A labyrinth of unknowing
April 25, 2022
I was in Rancho Palos Verdes last week for a planning session with an organization I am part of. It was a beautiful setting at a monastery. I am always drawn to quiet places that have areas where I can sit, think and reflect.
This particular place had a beautiful labyrinth. A place to walk towards the center of a maze. It is outlined by stones so not to lose the path and takes about 20 minutes to leisurely walk through it. By the time I reach the center, my heart rate is slowing down, my mind is clearing a bit and my soul finds it’s anchor again.
I am an activist and sitting still has never been a draw to me, so having a labyrinth helps me to walk, center, pray and think. Jim and I have been talking for years about building one in our backyard and now he has been working on it for weeks and I enjoy the walk in our smaller version of it.

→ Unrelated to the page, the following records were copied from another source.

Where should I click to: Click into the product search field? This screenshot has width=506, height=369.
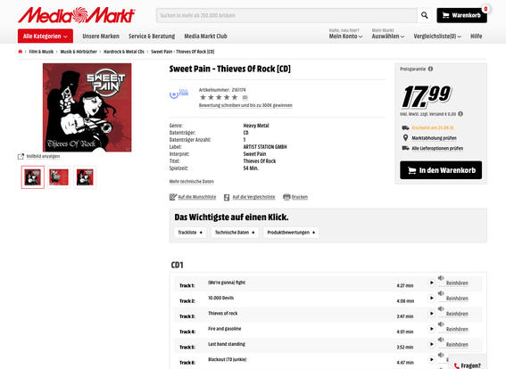point(286,15)
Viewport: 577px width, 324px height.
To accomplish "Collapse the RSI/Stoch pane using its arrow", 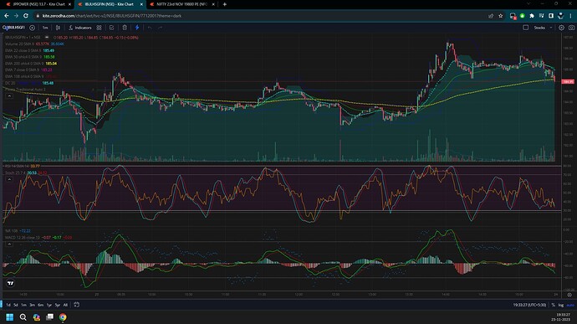I will 9,179.
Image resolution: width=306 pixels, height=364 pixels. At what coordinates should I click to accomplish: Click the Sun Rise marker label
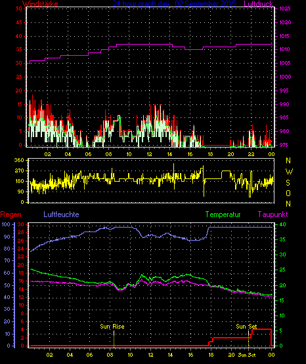tap(112, 327)
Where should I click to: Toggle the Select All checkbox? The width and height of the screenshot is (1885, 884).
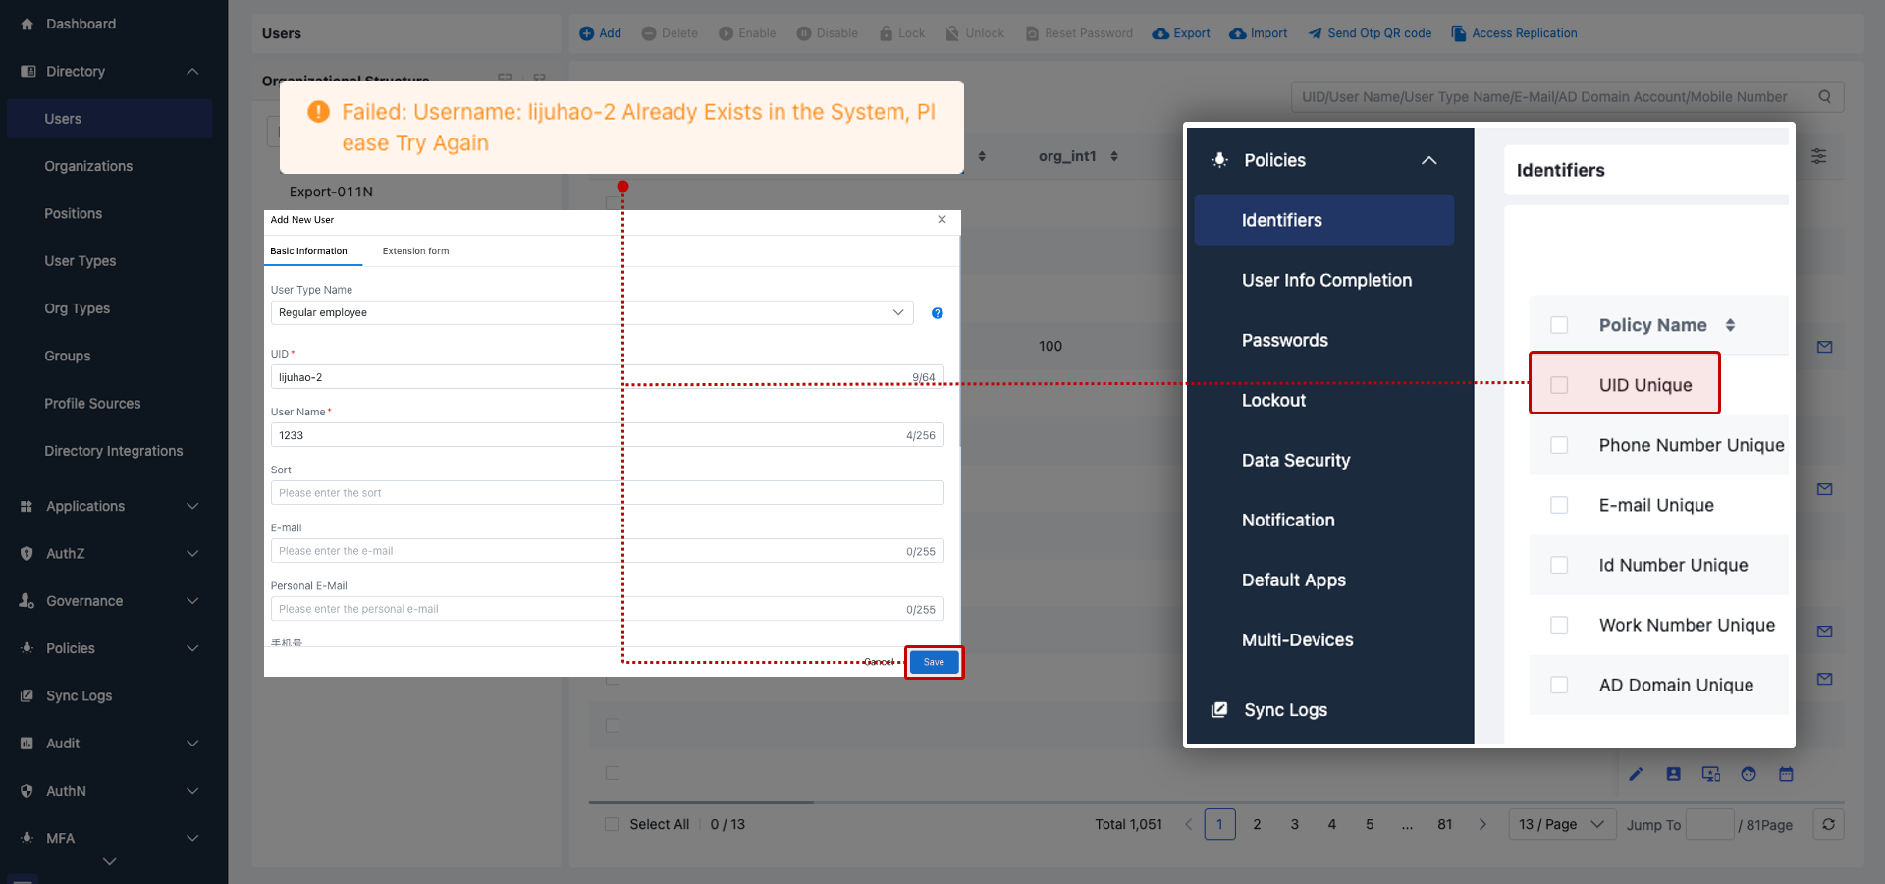pos(613,824)
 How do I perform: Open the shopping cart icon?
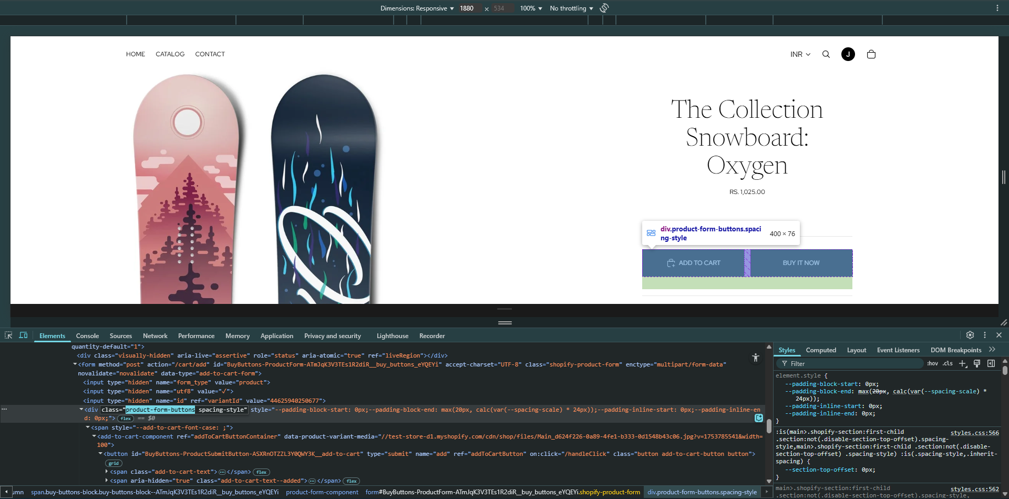(x=871, y=54)
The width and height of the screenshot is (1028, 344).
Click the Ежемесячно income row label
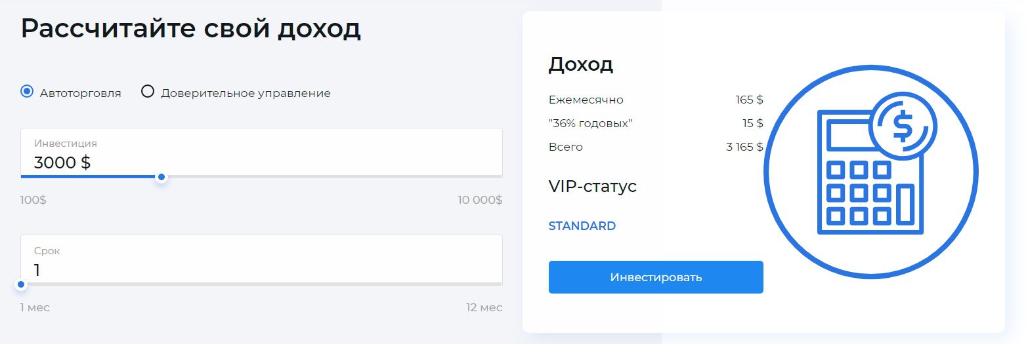[586, 100]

The group of people I was with are amazing, passionate, committed folks that want to see justice and mercy lived out for every person. I was speaking with one of my friends, a pastor from Michigan. Jerome is highly educated and has an amazing brain to put concepts together. I love listening to him and the way his brain makes order out of chaos, how he shares about his heart for the congregation, how his accident that almost killed him motivated him to do even more.
As we were talking I told him about the labyrinth….. And Jerome had no idea what I was talking about. He had never seen a labyrinth, could not imagine it, and did not see any purpose for it. He had seen corn mazes before and wondered if it was like that.
We had a long conversation and I took him to the labyrinth… and even after seeing it, he was perplexed of the need of it.
That all made me think of our the concept that we often talk about of ”living in a bubble.” Here is a highly educated man, with decades of living and learning and yet he never heard of it.
What are the things that I never heard of that are so normal for others? What are the things outside my bubble that I should explore? What is outside your bubble?
We often talk about “popping the bubbles” that keep us separated, isolated, and unable to move beyond our known world.
So, pop my bubble…. I would love to have conversations with people who think differently than me, whose experiences are different, whose bubble is different.
Could our world be a better place if we would learn to step into each other’s bubbles from time to time and learn?